Most of the copper in the body is located in the liver, bones, and muscle, but traces of copper occur in all tissues of the body. The liver excretes excess copper into the bile for elimination from the body. Copper is a component of many enzymes, including ones that are necessary for the following:
(See also Overview of Minerals.)
Copper excess (toxicity) may also be acquired or inherited (as Wilson disease).
Consumption of excess copper is rare. People may consume small amounts of excess copper in acidic food or beverages that have been in copper vessels, tubing, or valves a long time.

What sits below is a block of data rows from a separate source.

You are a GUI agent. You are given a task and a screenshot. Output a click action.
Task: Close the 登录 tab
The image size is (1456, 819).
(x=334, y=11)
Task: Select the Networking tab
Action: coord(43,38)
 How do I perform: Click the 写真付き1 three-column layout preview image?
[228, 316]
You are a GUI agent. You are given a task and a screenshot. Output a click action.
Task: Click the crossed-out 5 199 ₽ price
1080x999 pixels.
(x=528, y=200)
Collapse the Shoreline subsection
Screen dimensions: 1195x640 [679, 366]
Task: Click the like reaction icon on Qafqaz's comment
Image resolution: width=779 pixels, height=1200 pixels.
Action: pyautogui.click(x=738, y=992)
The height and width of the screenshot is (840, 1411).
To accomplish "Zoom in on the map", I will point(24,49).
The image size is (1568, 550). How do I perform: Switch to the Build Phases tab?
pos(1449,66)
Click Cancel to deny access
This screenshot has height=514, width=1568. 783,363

Consuming even relatively small amounts of copper may cause nausea, vomiting, and diarrhea. Large amounts, usually consumed by people intending to commit suicide, can damage the kidneys, inhibit urine production, and cause anemia due to the rupture of red blood cells (hemolytic anemia) and even death.
Rarely, liver damage or cirrhosis occurs in children. It probably results from drinking milk that has been boiled or stored in corroded copper or brass vessels.
Doctors measure copper and ceruloplasmin levels in blood or urine. However, a liver biopsy to measure the amount of copper and look for damage in the liver is usually required for diagnosis unless large amounts of copper were consumed.
If large amounts of copper were consumed, the stomach is pumped.
If copper toxicity has caused problems such as anemia or has damaged the kidneys or liver, dimercaprol is injected into a muscle, or a drug that binds with copper, such as penicillamine, is given to remove excess copper. Children with liver damage are treated with penicillamine.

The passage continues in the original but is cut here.